E’ l’ispiratore del motto “Ora et labora”, poi adottato dai Benedettini. Nell’iconografia della Chiesa il Santo è quasi sempre effigiato con a fianco il maialino. Per questo nella religiosità popolare il maiale cominciò ad essere associato al grande eremita egiziano, considerato il santo patrono di questa specie e, per estensione, di tutti gli animali domestici e della stalla. Così il patrono degli animali preserva maiali, buoi, cavalli, galline, conigli e tutte le altre bestie del podere da ogni epidemia e da ogni disgrazia. Nella sua iconografia compare, oltre al maialino, anche il bastone degli eremiti a forma di T, la “tau” ultima lettera dell’alfabeto ebraico e la campanella, quasi sempre in mano al Santo.

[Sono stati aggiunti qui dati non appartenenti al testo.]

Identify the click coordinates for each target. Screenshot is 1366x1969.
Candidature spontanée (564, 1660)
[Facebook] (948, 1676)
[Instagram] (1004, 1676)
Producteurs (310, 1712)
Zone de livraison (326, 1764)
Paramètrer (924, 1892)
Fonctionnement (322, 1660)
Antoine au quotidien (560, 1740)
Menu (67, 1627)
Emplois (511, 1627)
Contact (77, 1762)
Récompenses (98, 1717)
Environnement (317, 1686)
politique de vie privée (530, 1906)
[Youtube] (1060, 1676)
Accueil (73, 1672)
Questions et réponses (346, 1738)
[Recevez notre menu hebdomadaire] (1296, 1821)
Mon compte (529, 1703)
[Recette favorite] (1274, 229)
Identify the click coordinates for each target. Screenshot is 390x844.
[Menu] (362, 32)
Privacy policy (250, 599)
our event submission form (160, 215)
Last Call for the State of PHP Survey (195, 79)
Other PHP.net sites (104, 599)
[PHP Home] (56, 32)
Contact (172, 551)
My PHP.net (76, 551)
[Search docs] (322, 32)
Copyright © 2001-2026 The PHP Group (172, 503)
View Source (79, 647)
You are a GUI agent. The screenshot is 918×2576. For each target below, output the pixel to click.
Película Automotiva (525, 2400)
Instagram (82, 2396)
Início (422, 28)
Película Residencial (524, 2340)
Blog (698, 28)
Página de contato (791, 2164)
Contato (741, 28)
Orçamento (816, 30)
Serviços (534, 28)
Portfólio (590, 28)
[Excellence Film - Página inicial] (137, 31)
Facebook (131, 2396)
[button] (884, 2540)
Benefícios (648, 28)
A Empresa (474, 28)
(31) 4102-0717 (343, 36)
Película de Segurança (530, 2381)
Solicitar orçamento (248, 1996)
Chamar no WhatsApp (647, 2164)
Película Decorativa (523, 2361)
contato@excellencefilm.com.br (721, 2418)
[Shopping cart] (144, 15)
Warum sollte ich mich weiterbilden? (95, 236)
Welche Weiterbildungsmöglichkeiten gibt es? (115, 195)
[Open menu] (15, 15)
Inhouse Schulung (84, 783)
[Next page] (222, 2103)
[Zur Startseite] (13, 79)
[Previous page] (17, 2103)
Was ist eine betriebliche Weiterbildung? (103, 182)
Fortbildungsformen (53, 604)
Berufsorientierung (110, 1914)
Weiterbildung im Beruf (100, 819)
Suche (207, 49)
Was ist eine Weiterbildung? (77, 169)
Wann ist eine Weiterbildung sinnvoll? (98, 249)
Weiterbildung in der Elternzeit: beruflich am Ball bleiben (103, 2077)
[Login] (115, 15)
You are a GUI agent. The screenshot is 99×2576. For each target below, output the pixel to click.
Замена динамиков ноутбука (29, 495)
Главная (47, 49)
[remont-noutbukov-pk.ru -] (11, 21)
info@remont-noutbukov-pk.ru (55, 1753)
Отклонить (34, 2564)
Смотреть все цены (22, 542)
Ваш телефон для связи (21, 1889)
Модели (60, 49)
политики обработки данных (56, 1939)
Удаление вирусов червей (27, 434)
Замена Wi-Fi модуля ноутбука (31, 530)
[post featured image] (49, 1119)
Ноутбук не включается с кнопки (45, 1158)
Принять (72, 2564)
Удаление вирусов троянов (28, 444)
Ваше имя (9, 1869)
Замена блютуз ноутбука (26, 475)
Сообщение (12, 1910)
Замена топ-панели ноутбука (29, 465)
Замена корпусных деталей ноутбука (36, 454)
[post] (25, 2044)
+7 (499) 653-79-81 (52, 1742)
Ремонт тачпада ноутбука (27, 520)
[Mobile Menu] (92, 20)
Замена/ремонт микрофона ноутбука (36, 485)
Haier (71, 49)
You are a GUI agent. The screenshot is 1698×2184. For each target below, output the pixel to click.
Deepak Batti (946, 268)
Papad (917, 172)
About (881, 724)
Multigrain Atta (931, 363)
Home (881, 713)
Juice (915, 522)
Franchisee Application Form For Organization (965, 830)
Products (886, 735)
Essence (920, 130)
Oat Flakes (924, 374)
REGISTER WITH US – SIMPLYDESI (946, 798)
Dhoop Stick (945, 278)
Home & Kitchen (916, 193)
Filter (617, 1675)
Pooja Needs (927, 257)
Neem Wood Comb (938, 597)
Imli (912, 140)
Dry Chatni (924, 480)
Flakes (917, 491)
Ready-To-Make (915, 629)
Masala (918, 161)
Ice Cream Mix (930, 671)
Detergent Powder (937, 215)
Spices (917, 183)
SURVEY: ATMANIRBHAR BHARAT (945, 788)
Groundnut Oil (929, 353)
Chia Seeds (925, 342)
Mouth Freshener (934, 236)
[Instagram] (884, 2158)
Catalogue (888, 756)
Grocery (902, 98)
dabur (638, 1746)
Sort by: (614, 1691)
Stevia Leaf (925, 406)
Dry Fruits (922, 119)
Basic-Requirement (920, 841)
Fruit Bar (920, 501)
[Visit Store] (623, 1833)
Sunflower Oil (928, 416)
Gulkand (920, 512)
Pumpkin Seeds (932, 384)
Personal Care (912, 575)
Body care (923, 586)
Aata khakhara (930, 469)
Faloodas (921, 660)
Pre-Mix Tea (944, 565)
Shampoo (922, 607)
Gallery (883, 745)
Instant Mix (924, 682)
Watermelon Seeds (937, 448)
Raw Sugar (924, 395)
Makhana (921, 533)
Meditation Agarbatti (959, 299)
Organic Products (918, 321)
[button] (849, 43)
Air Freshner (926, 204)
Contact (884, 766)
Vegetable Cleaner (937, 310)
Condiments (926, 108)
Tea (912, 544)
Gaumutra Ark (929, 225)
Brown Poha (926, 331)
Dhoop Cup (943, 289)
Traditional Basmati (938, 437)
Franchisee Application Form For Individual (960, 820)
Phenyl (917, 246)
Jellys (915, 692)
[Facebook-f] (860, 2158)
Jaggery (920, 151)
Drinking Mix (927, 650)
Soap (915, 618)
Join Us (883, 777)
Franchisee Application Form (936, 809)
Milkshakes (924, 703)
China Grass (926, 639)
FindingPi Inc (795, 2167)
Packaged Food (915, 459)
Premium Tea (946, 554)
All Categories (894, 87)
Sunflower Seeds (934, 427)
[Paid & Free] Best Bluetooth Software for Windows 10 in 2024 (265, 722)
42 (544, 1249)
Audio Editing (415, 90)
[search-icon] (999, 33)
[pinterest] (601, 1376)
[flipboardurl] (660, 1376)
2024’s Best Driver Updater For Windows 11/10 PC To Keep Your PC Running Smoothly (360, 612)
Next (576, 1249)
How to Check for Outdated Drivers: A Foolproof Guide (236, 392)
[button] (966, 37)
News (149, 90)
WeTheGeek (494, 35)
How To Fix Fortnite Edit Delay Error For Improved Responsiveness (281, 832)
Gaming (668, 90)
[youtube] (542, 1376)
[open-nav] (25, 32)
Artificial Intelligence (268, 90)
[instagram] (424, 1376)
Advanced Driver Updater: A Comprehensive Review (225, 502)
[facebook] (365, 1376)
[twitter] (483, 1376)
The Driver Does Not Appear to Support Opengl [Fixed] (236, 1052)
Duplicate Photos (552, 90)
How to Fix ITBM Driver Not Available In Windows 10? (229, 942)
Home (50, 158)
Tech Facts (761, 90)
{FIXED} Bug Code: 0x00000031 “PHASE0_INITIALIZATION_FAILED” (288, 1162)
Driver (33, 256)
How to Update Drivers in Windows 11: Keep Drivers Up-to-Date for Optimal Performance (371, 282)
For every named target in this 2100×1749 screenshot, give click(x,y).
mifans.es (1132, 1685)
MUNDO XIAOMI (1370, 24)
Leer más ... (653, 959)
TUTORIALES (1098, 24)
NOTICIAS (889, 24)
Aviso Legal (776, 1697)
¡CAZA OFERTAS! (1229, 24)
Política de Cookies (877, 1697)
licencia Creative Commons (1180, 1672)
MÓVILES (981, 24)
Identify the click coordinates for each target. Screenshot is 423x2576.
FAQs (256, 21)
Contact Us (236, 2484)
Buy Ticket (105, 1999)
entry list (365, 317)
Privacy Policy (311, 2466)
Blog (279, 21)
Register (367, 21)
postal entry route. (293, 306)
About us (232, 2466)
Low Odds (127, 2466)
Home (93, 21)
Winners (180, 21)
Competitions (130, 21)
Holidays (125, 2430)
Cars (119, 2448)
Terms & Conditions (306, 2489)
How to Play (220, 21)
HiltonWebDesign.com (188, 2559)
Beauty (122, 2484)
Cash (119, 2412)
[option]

Nel giorno della sua festa liturgica, il 17 gennaio, si benedicono le stalle e si portano a benedire gli animali domestici sui sagrati delle chiese. E’ anche patrono di quanti lavorano con il fuoco, come i pompieri, perchè guariva da quel fuoco metaforico che era l’herpes zoster, nota appunto come “Fuoco di S. Antonio” o “fuoco sacro”. Per millenni, ed ancora oggi, si usa in molti Paesi accendere nella ricorrenza i “falò di Sant’Antonio”, che avevano una funzione purificatrice e fecondatrice, come tutti i fuochi che segnano il passaggio dall’inverno alla primavera.